▸ **Provided records**
☆ ☆ ☆ ☆ ☆ ☆ ☆
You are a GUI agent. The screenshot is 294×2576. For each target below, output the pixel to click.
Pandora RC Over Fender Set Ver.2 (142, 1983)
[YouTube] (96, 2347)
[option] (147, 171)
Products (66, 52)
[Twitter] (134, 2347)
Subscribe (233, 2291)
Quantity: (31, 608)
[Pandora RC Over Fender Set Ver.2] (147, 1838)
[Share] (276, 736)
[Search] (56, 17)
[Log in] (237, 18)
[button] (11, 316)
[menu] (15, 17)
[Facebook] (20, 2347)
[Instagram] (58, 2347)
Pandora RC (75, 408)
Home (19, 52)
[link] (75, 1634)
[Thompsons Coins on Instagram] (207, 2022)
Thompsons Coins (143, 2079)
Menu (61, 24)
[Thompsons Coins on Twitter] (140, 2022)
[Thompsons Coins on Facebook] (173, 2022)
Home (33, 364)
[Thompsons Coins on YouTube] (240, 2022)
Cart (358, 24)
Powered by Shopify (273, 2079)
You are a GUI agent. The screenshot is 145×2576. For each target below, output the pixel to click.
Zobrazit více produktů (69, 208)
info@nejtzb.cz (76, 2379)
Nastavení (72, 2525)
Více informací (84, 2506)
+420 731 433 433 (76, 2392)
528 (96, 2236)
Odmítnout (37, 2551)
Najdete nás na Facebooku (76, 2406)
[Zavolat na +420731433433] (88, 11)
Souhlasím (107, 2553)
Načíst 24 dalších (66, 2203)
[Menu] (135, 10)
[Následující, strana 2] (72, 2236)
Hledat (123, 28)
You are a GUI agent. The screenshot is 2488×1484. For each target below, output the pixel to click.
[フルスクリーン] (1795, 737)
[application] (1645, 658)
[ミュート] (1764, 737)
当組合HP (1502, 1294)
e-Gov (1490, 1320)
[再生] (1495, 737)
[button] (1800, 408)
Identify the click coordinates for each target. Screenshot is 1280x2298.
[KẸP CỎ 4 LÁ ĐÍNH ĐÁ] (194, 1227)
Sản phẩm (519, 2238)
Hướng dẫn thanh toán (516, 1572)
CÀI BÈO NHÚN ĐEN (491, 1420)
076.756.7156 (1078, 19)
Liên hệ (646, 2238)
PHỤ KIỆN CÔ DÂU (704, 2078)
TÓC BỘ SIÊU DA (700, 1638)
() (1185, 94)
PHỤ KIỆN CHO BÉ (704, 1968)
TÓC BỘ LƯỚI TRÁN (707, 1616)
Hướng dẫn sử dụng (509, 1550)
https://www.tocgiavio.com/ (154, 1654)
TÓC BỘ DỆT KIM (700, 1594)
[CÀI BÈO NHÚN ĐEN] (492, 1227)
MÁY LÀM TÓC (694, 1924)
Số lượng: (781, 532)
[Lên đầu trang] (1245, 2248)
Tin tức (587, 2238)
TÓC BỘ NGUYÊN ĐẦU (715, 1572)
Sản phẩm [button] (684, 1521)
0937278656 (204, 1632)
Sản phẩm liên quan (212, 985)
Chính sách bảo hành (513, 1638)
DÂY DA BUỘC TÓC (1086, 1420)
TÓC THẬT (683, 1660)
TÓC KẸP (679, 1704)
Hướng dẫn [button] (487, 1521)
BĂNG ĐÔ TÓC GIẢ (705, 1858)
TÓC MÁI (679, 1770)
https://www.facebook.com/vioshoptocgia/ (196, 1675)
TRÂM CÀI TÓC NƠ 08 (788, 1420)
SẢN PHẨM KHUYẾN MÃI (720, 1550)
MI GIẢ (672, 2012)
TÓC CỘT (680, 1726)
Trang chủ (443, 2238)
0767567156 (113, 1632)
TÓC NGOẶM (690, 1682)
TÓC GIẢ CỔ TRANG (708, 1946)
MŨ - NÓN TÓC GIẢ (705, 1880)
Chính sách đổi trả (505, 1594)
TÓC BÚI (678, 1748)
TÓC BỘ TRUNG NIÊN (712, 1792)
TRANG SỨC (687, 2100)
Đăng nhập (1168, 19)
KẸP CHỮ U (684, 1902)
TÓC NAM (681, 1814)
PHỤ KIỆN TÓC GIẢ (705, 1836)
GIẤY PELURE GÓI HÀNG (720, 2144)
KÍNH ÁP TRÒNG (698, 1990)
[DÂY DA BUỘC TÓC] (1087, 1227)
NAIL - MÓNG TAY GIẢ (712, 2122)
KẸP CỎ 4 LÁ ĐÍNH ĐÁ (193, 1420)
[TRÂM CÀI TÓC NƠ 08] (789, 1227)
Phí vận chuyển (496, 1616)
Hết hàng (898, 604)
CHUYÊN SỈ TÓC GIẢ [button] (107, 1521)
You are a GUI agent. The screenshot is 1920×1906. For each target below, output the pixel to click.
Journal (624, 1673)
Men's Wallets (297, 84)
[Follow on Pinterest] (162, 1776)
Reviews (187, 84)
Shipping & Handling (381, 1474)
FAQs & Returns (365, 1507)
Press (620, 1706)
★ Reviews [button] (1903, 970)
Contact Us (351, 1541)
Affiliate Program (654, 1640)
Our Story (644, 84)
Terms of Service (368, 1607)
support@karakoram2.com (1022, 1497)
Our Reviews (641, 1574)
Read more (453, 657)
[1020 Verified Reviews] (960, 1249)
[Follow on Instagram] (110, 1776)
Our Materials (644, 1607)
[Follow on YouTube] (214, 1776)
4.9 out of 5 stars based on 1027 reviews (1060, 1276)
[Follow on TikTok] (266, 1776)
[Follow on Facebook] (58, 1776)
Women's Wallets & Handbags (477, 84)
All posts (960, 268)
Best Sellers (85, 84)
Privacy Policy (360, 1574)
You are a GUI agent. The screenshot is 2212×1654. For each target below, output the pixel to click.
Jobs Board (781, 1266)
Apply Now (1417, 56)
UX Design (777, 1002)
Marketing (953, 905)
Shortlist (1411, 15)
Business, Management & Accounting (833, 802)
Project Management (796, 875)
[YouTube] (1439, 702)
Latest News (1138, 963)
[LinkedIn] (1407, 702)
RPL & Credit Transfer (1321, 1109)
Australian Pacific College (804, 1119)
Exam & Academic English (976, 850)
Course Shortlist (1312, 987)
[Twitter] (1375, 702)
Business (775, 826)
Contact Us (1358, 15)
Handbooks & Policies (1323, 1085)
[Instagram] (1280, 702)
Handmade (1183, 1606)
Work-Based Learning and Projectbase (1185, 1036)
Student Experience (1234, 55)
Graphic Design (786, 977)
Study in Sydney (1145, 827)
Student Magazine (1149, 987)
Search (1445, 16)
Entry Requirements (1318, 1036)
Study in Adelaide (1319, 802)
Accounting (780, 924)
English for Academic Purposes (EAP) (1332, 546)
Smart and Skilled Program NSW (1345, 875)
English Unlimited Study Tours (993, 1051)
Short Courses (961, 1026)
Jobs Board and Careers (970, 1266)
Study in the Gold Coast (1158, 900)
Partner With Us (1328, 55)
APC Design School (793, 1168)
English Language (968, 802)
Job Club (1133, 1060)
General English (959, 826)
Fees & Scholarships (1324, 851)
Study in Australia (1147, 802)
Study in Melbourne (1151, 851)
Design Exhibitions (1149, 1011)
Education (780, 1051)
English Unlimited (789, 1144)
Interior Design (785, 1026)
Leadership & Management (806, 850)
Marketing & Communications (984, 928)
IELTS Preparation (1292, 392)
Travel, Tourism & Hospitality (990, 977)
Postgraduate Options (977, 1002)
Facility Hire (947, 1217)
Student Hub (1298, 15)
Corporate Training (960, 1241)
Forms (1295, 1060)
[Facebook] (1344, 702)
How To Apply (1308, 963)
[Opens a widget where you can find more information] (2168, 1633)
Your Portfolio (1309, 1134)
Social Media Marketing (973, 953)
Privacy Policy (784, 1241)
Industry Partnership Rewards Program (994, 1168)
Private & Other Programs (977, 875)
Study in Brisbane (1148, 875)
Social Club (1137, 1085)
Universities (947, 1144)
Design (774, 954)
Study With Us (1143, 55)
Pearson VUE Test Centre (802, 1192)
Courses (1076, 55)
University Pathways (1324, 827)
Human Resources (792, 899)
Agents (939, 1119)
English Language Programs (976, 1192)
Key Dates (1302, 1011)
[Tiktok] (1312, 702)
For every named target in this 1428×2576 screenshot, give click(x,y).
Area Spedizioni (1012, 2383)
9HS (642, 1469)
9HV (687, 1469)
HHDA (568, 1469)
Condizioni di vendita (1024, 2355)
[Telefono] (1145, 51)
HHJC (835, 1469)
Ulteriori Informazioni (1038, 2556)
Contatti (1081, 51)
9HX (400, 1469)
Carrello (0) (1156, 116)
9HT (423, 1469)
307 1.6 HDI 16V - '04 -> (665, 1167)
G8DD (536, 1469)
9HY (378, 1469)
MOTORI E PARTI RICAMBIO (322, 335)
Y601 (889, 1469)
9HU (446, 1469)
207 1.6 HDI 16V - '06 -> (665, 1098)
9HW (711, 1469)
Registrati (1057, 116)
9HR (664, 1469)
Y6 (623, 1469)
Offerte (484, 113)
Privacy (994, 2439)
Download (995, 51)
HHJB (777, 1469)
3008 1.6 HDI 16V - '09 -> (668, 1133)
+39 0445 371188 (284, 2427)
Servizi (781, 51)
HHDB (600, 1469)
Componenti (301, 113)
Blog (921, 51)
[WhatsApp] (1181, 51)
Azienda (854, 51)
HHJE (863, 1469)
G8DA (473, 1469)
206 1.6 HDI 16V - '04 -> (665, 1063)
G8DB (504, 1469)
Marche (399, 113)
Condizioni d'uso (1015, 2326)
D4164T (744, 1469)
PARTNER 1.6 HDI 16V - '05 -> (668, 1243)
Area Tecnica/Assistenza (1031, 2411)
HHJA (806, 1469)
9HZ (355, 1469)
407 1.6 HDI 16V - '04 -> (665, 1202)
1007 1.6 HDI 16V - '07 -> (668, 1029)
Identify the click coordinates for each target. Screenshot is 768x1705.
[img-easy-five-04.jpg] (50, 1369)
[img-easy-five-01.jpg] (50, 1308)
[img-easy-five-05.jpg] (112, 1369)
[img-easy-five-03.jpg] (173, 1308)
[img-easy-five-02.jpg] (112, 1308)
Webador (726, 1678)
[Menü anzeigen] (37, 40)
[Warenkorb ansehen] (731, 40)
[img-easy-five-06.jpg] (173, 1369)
☆ ☆ ☆ ☆ ☆ ☆ ☆
▸ **Directions for this task**
In the material above, find the line containing "9HV (687, 1469)" and the line containing "1007 1.6 HDI 16V - '07 -> (668, 1029)", then write out exactly those two lines and every line between them, and nothing more.

▸ **Solved exercise**
9HV (687, 1469)
HHDA (568, 1469)
Condizioni di vendita (1024, 2355)
[Telefono] (1145, 51)
HHJC (835, 1469)
Ulteriori Informazioni (1038, 2556)
Contatti (1081, 51)
9HX (400, 1469)
Carrello (0) (1156, 116)
9HT (423, 1469)
307 1.6 HDI 16V - '04 -> (665, 1167)
G8DD (536, 1469)
9HY (378, 1469)
MOTORI E PARTI RICAMBIO (322, 335)
Y601 (889, 1469)
9HU (446, 1469)
207 1.6 HDI 16V - '06 -> (665, 1098)
9HW (711, 1469)
Registrati (1057, 116)
9HR (664, 1469)
Y6 (623, 1469)
Offerte (484, 113)
Privacy (994, 2439)
Download (995, 51)
HHJB (777, 1469)
3008 1.6 HDI 16V - '09 -> (668, 1133)
+39 0445 371188 (284, 2427)
Servizi (781, 51)
HHDB (600, 1469)
Componenti (301, 113)
Blog (921, 51)
[WhatsApp] (1181, 51)
Azienda (854, 51)
HHJE (863, 1469)
G8DA (473, 1469)
206 1.6 HDI 16V - '04 -> (665, 1063)
G8DB (504, 1469)
Marche (399, 113)
Condizioni d'uso (1015, 2326)
D4164T (744, 1469)
PARTNER 1.6 HDI 16V - '05 -> (668, 1243)
Area Tecnica/Assistenza (1031, 2411)
HHJA (806, 1469)
9HZ (355, 1469)
407 1.6 HDI 16V - '04 -> (665, 1202)
1007 1.6 HDI 16V - '07 -> (668, 1029)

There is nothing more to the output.